鳥取県岩美郡岩美町牧谷地区には「牧谷のはねそ踊り」があり、昭和49年10月18日に鳥取県の無形民俗文化財に指定されています。
因幡地方独特の六尺長柄(ながえ)の風流傘を持った男性と、編笠をかぶった女性が差し違え(対)に躍る、優雅な手踊りが特徴です。衣装は男女ともに浴衣に白足袋に草履という清楚なもので、男性が持つ傘には因州和紙が貼られ金銀の短冊と百余りの鈴が付いていて、その鈴の音に合わせて女性が弾むように踊ります。
「はねそ」の語源は踊る形が裾をはねるように踊る、「はねすそ」→「はねそ」になったと伝えられています。※昭和55年明治大学が取材した資料を参考
このはねそ踊りは盆踊りとして伝承されたのちに、舞台や座敷でも躍るようになりましたが笛や太鼓などの鳴物囃子はなく、音頭は浄瑠璃の台本を用い、「仮名手本忠臣蔵」「太閤記」等が使われますが主として「絵本太功記十段目尼ヶ崎」を用いています。
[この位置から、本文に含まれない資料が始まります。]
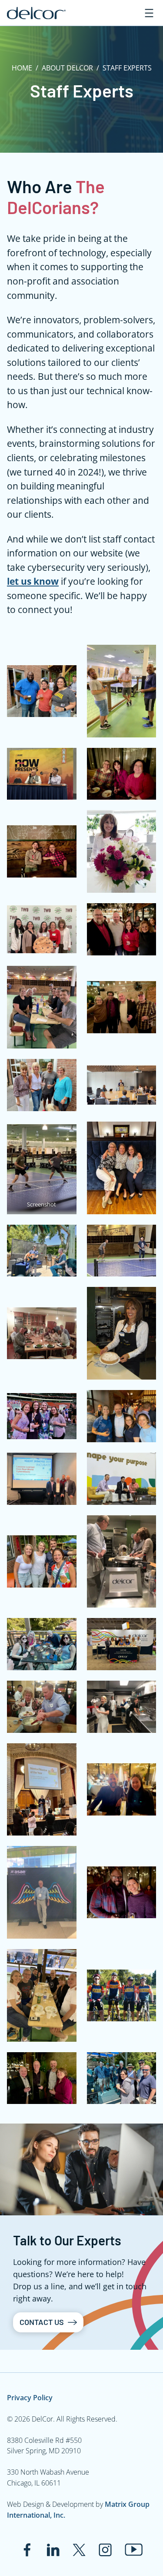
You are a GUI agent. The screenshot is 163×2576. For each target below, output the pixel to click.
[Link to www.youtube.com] (134, 2549)
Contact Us (42, 2322)
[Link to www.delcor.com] (36, 13)
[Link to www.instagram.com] (105, 2549)
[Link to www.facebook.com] (26, 2549)
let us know (33, 581)
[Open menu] (149, 13)
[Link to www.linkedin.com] (53, 2549)
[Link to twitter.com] (79, 2549)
約400年前の戦国時代に豊臣秀吉が毛利勢と戦う際に山陰地方に攻め入った際、武士が農民や町民に変装して入り、この地方の老若男女に踊りを教えて、人々が夢中になっているすきに砦を落とし入れたのがはじまりでるという説
窯くあ時代に行われた仏前の稚児(「天童」と言われ佛道を志す幼童のこと)の舞いが次第に転化して江戸時代に念仏踊りとして形態が整ったとされる説
伝承や分布を検証した結果後者(2)の方が真実味があるとされています。
伝承の方法は、陸路と海路の二説で陸路は各地を遍歴する修験者が物乞いの時に踊ったり話したものが広まったと考えられ、海路では日本海を利用し秋田周辺から新潟、福井、といった北陸を通って山陰に伝えられ広く分布し、音頭の部分で新潟県の相川音頭と多少の類似性があったり、福井県や兵庫県にもはねそ踊りが伝わっているということが裏付けになります。